On Wednesday, the administration announced that an unnamed judge on the secret court, in a nonadversarial proceeding that apparently cannot be appealed, had issued orders that apparently both granted surveillance requests and set out some ground rules for how such requests would be handled.
The details remained sketchy yesterday, but
critics of the administration said they suspected that one goal of the new arrangements was to derail lawsuits challenging the program in conventional federal courts.
“It’s another clear example,” said Ann Beeson, associate legal director of the American Civil Liberties Union, “of the government playing a shell game to avoid accountability and judicial scrutiny.”In other cases, too, the timing of litigation decisions by the government has been suggestive........
http://www.nytimes.com/2007/01/19/washington/19legal.html?_r=1&hp&ex=1169182800&en=297d94511a042b21&ei=5094&partner=homepage&oref=slogin Watching Gonzales explain this yesterday, my first thought was that this is just what they'd done to avoid judicial review of charges against Padilla. In this article, front page and above the fold, the NYT makes that comparison as well as others. There is still one case on the issue of warrantless spying likely to survive this trickery- an Oregon case in which the plaintiffs say they have classified documentary proof that the government spied on them illegally. They're seeking damages.

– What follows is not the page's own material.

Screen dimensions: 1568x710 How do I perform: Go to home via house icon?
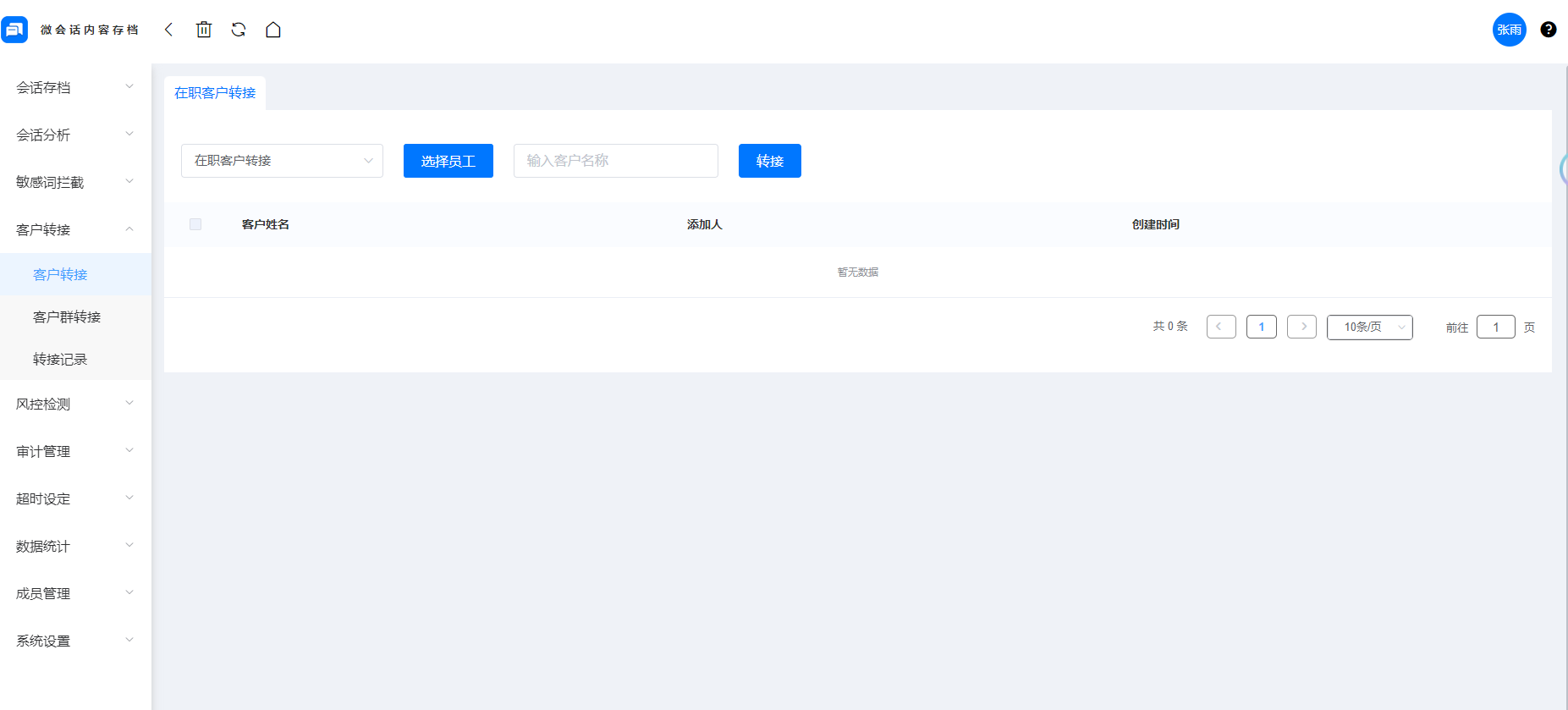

Also, here's a bit from yesterday's barbecue that didn't get much play. I call it
The Confession-
Mr. Gonzales, speaking to the Senate Judiciary Committee yesterday said that the recent orders involved a creative reading of the 1978 law, often called FISA. After the Sept. 11 attacks, he said, administration lawyers determined that the program could not be reconciled with the law but later decided to “push the envelope.”